Elisabeth Azoulay : « Derrière la beauté il y a toujours deux idées : la séduction et la reproduction »
Qu’est-ce que la beauté ? Charme, éclat, esthétique, grâce, harmonie, magnificence ? L’anthropologue Elisabeth Azoulay – qui a produit avec 300 chercheurs de 35 nations « 100.000 ans de beauté » chez Gallimard – s’est confiée sur le sujet au micro d’Isabelle Morizet sur Europe 1. Extraits choisis.
Le corps est le premier medium culturel de l’Homme
L’humain ne s’est jamais contenté de son corps biologique parce que c’est un être social. Il n’y a pas tellement de Robinson Crusoé dans l’humanité. Il y a toujours des êtres humains qui vivent avec d’autres êtres humains. Pour fabriquer ce subtil tissage du lien social, le fait d’être d’accord sur ce que doit être l’apparence physique est un élément-clé. Cela fait société, cela fait culture. Le corps est le premier medium culturel de l’Homme. Sur son corps il a inscrit ses premières idées, ses premières projections sur ce qu’il devait être et devait être la société. Tous les scenarios de séduction ne sont pas inscrits dans les gènes. Ils doivent être élaborés. La beauté, c’est un peu comme un langage. Tout le monde peut s’exprimer par la parole mais on parle des langues différentes. Pour la beauté, c’est pareil. C’est une expression. Ce qui prime, c’est le sens, ce qu’on cherche à transmettre au travers du geste de beauté dans un rituel. Quand il faut avoir de petits pieds pour faire partie de l’élite, même si cela vous empêche de marcher, et bien on veut ces petits pieds. Car ça veut dire qu’on n’a pas à employer ses pieds dans les champs de culture ou ailleurs. Même s’il fait souffrir, ce signe est voulu par les mères pour leurs enfants quand il associe à une classe sociale. Il y a beaucoup de gestes comme ça. Dans la beauté, la modernité, il y a beaucoup de gestes qu’on s’inflige à soi-même. Dans l’histoire il y a beaucoup de gestes décidés par les autres pour vous. On peut aller jusqu’à déformer le squelette. L’humanité ne recule devant aucun sacrifice. […] La parure est comme un langage muet. Elle peut exprimer qu’on est marié(e) par exemple. Il y a des tas de sociétés où on ne peut faire certains gestes de beauté qu’une fois mariée, pour une femme. Il y a des gestes qui définissent des âges, des moments de la vie. Il y a des gestes qui définissent le milieu social auquel on appartient. Le fait de porter une perruque, de se maquiller de telle manière, etc. Et c’était réprimé quand on avait pas le droit de s’habiller de telle manière. C’était considéré comme une sorte d’imposture.

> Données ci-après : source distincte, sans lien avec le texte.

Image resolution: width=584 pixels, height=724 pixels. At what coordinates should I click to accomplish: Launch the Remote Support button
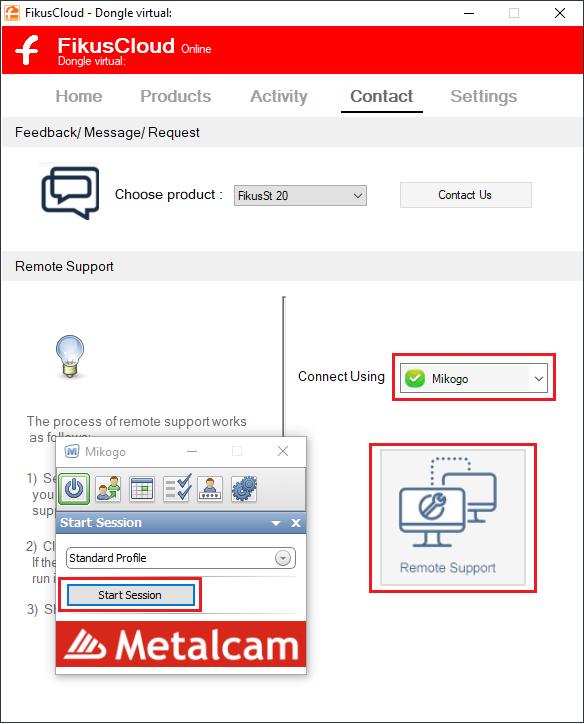(x=452, y=518)
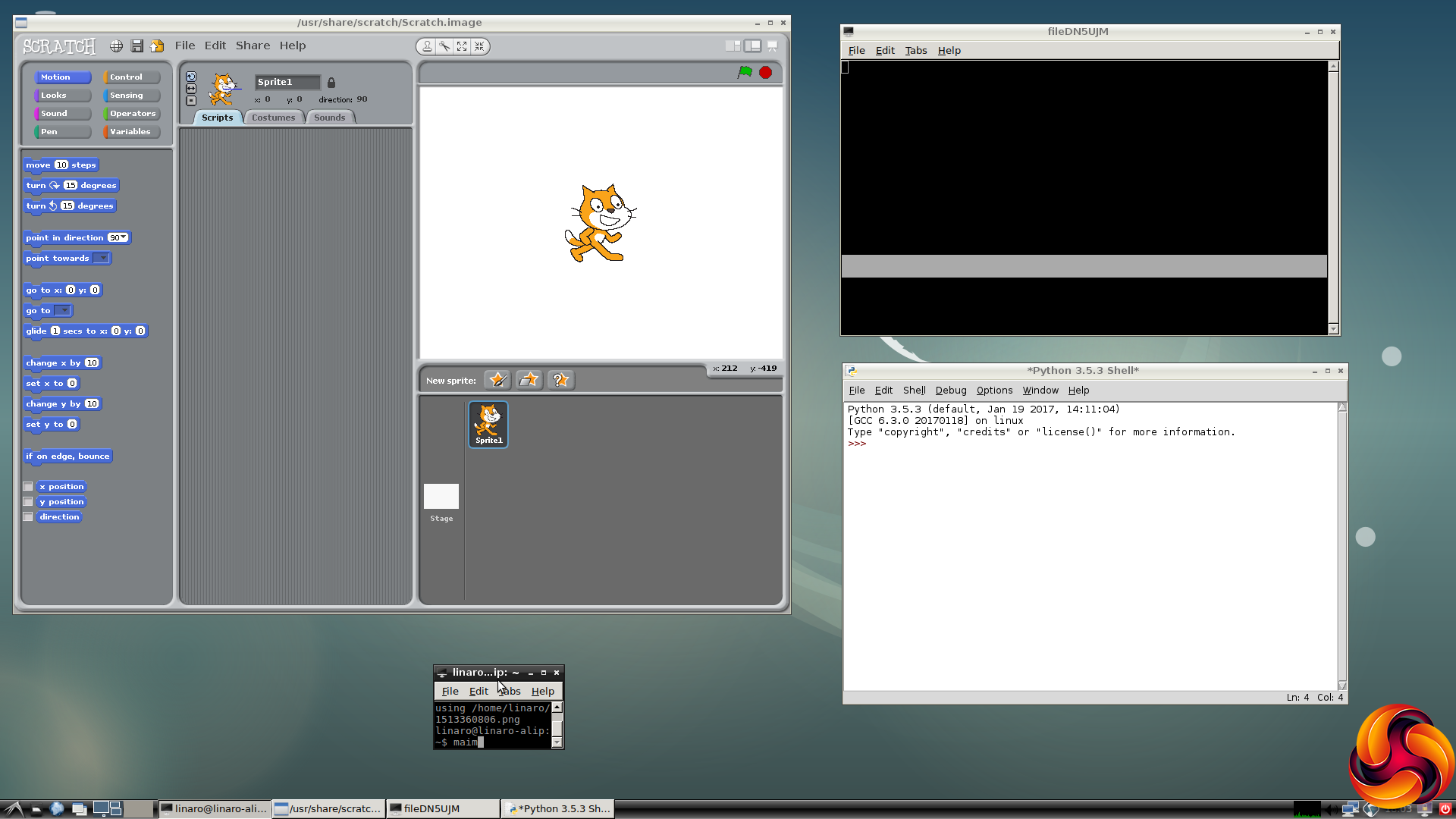Switch to the Costumes tab

click(x=273, y=118)

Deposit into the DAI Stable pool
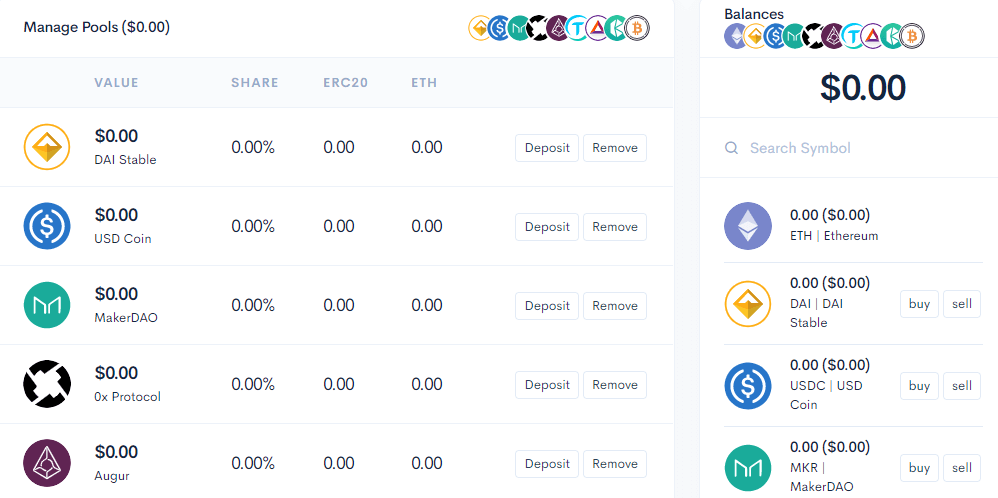click(547, 148)
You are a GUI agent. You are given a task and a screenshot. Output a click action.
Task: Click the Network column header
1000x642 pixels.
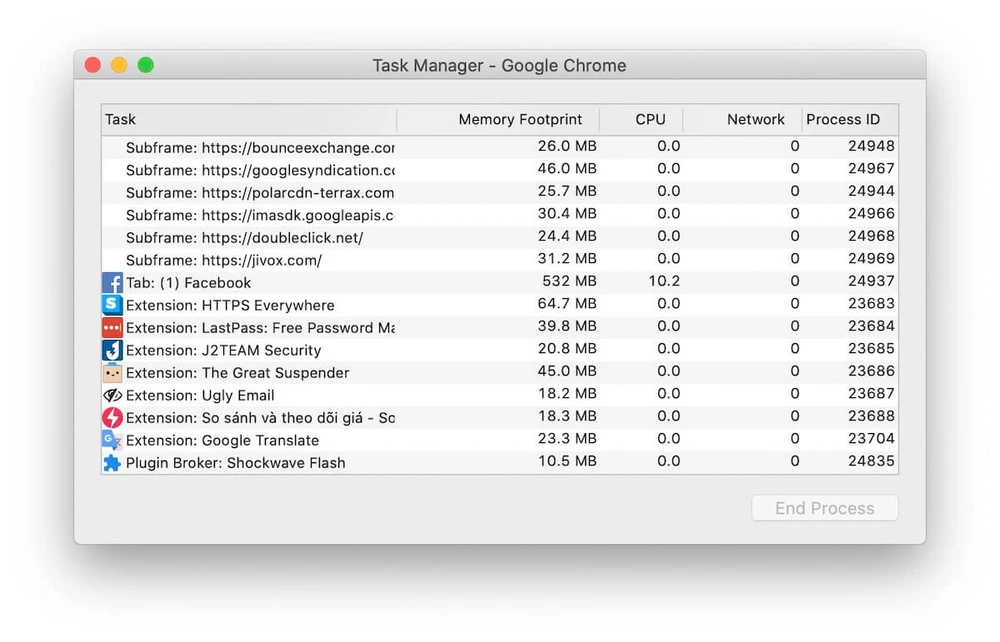[x=755, y=119]
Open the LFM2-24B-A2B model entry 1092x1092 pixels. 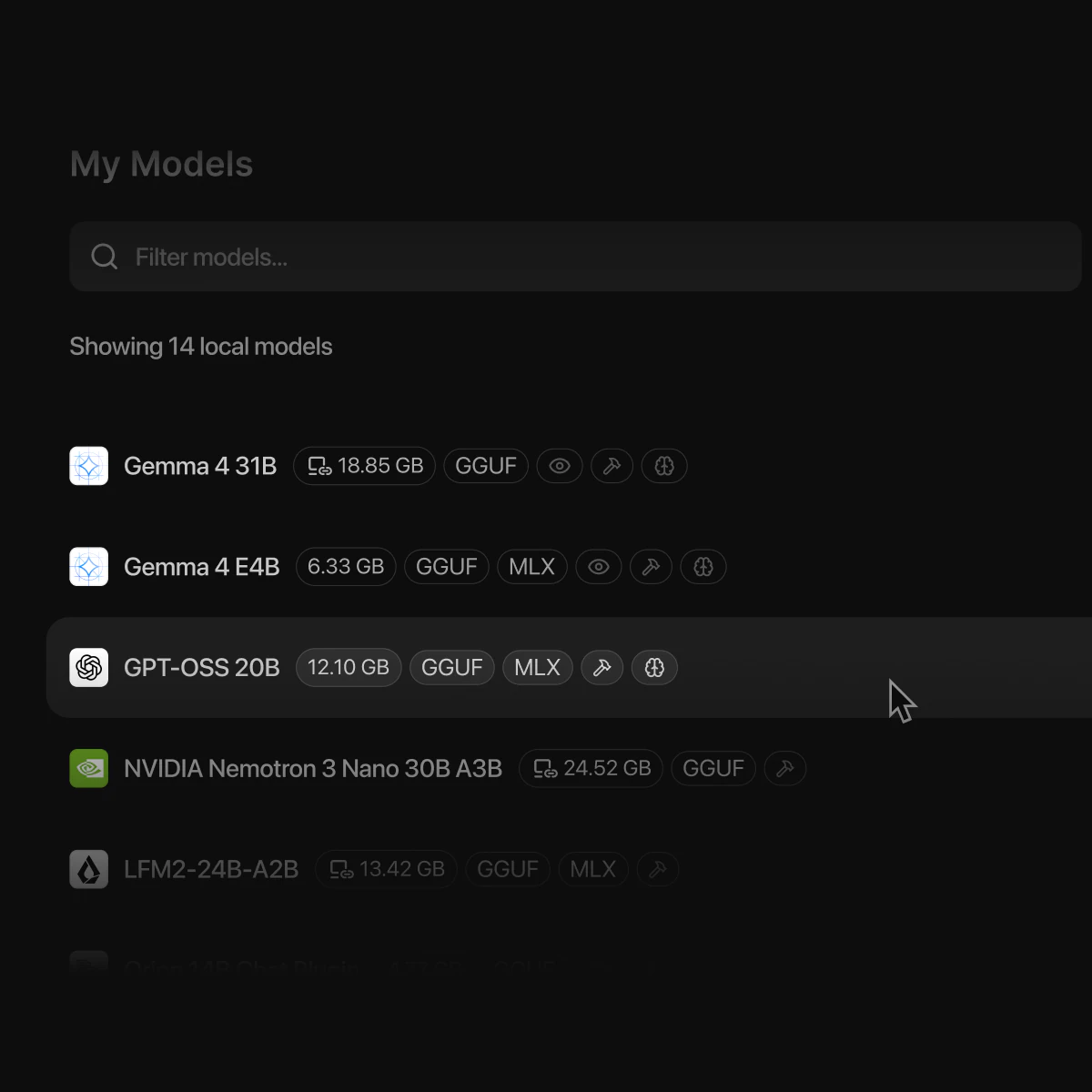tap(569, 870)
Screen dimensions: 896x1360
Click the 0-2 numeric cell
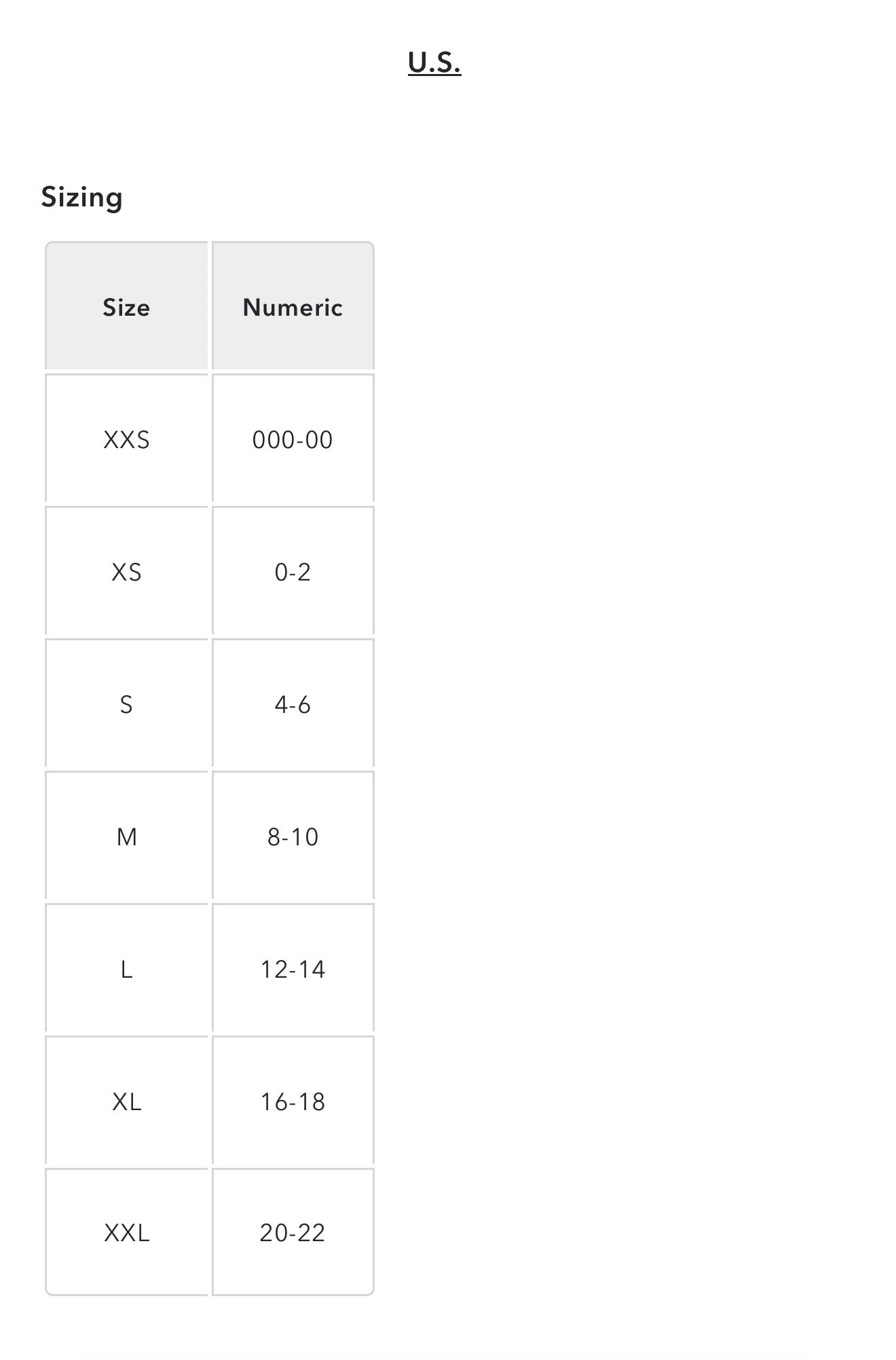[x=293, y=571]
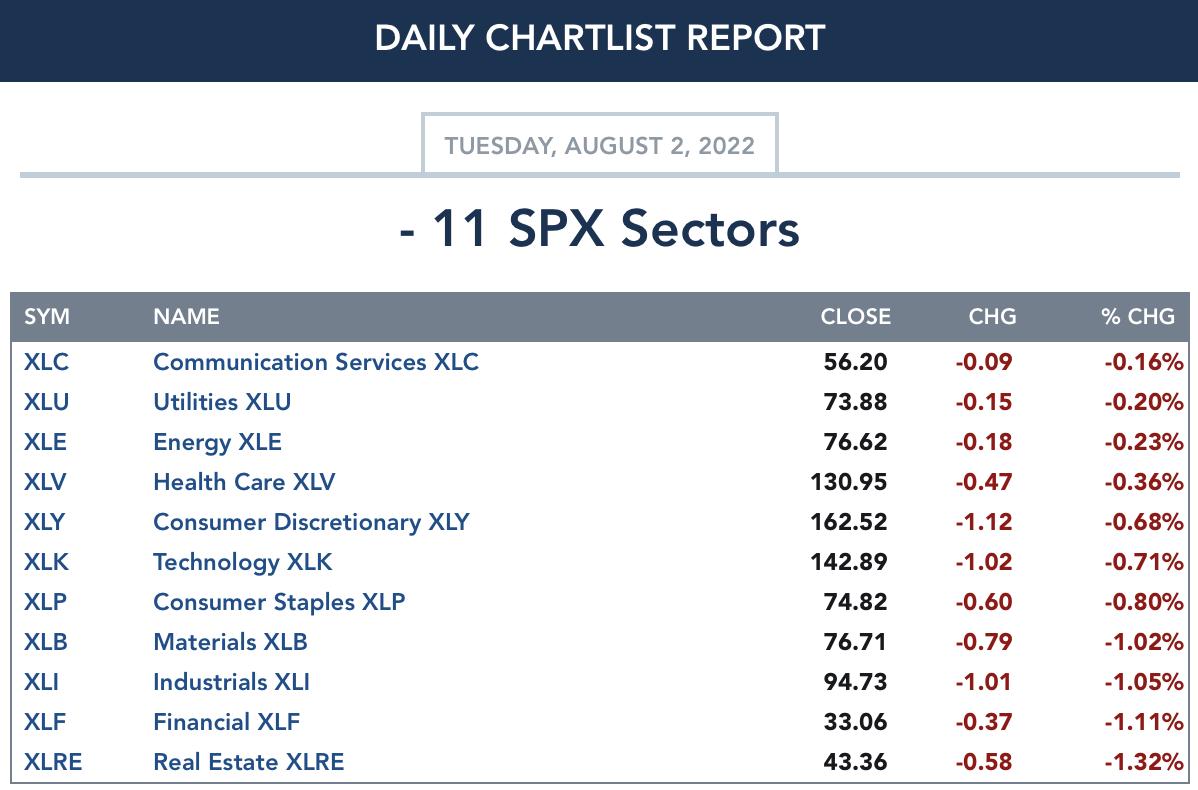Click the XLP symbol link
Image resolution: width=1198 pixels, height=790 pixels.
click(45, 602)
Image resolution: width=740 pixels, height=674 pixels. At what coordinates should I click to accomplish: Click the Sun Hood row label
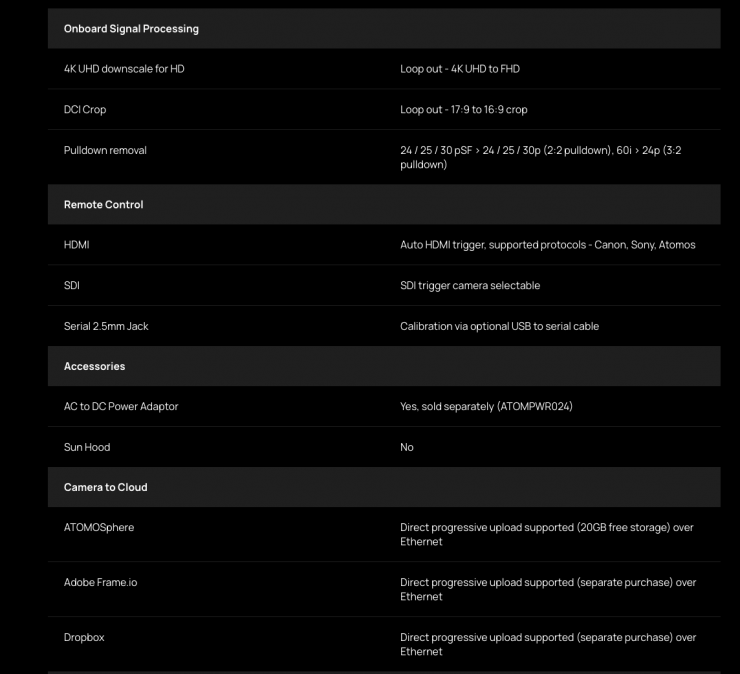click(87, 447)
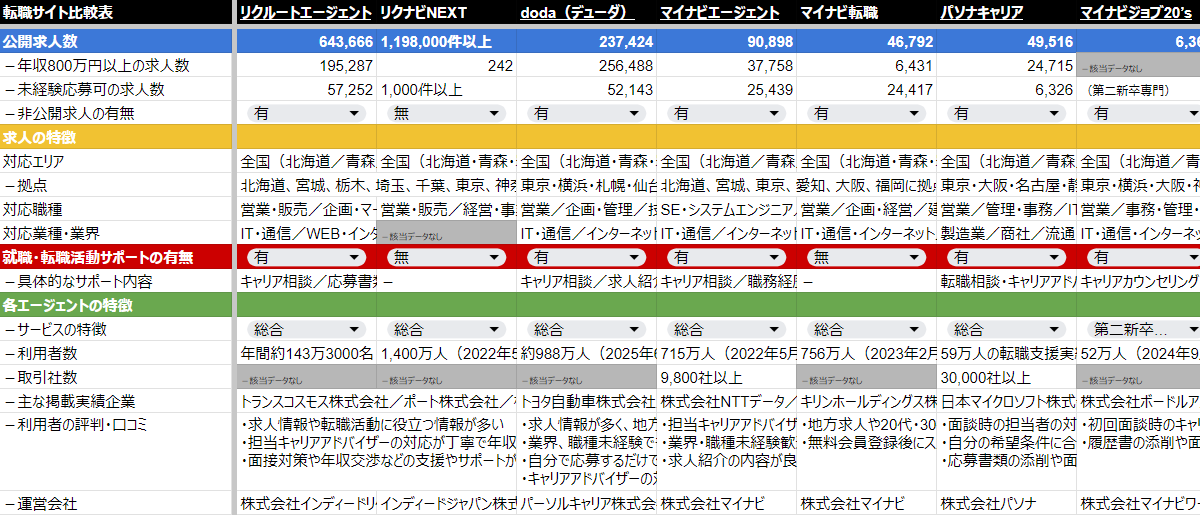Open 非公開求人の有無 dropdown for リクルートエージェント

tap(306, 114)
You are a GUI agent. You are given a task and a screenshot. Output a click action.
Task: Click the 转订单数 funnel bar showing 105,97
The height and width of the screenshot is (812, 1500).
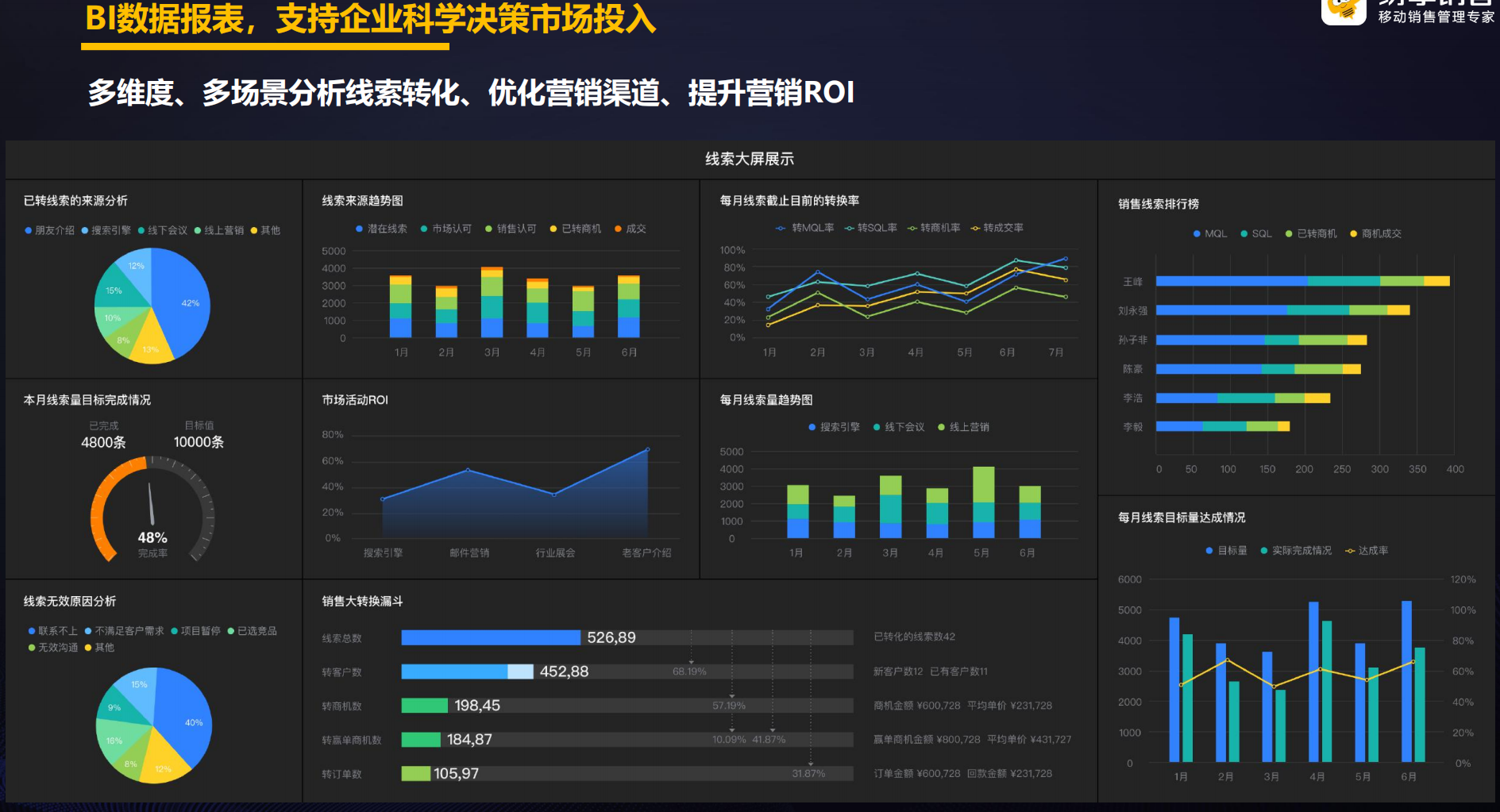[x=415, y=773]
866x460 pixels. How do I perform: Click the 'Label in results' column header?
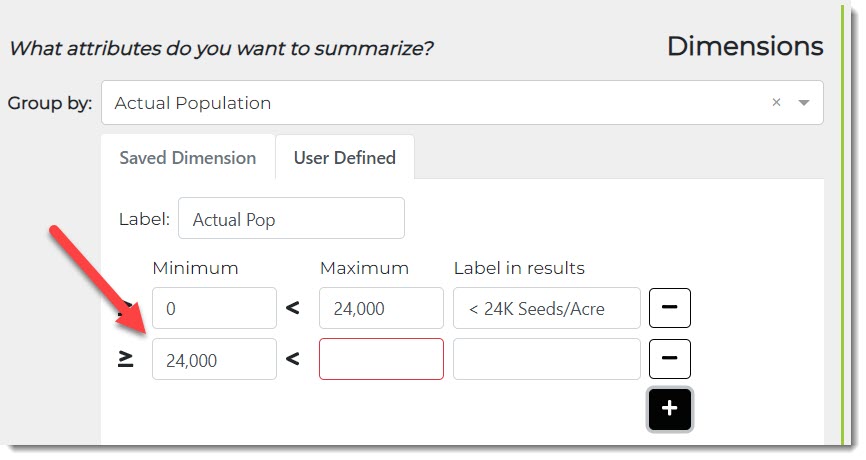[519, 268]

Une mise en valeur de la femme jeune et féconde
Pour le mot beauté, dans toutes les langues il peut y avoir plusieurs mots. Quand on parle à des Indiens ou des Chinois de la beauté, on s’aperçoit que dans leur vocabulaire, on trouve des notions qui ressemblent plus au bien-être, plus à la grâce, plus à la perfection anatomique. Il y a plusieurs mots. Ce que je crois, c’est que quand on parle de cette affaire de la beauté, on s’est employé à ce qu’une population bien particulière, la femme jeune et féconde, soit mise en valeur. Parce que derrière la beauté il y a toujours deux idées : la séduction et la reproduction. Il y a un trait commun à toutes les sociétés : un coup de lumière braqué sur cette population de la jeune femme féconde. Elle est censée être l’âge le plus désirable et le genre le plus désirable. Chaque société a ses codes. Mais être beau, en général c’est faire partie de l’élite. Chaque société a ses codes. Mais l’élite parvient toujours à faire passer ses critères et privilèges comme des canons de beauté.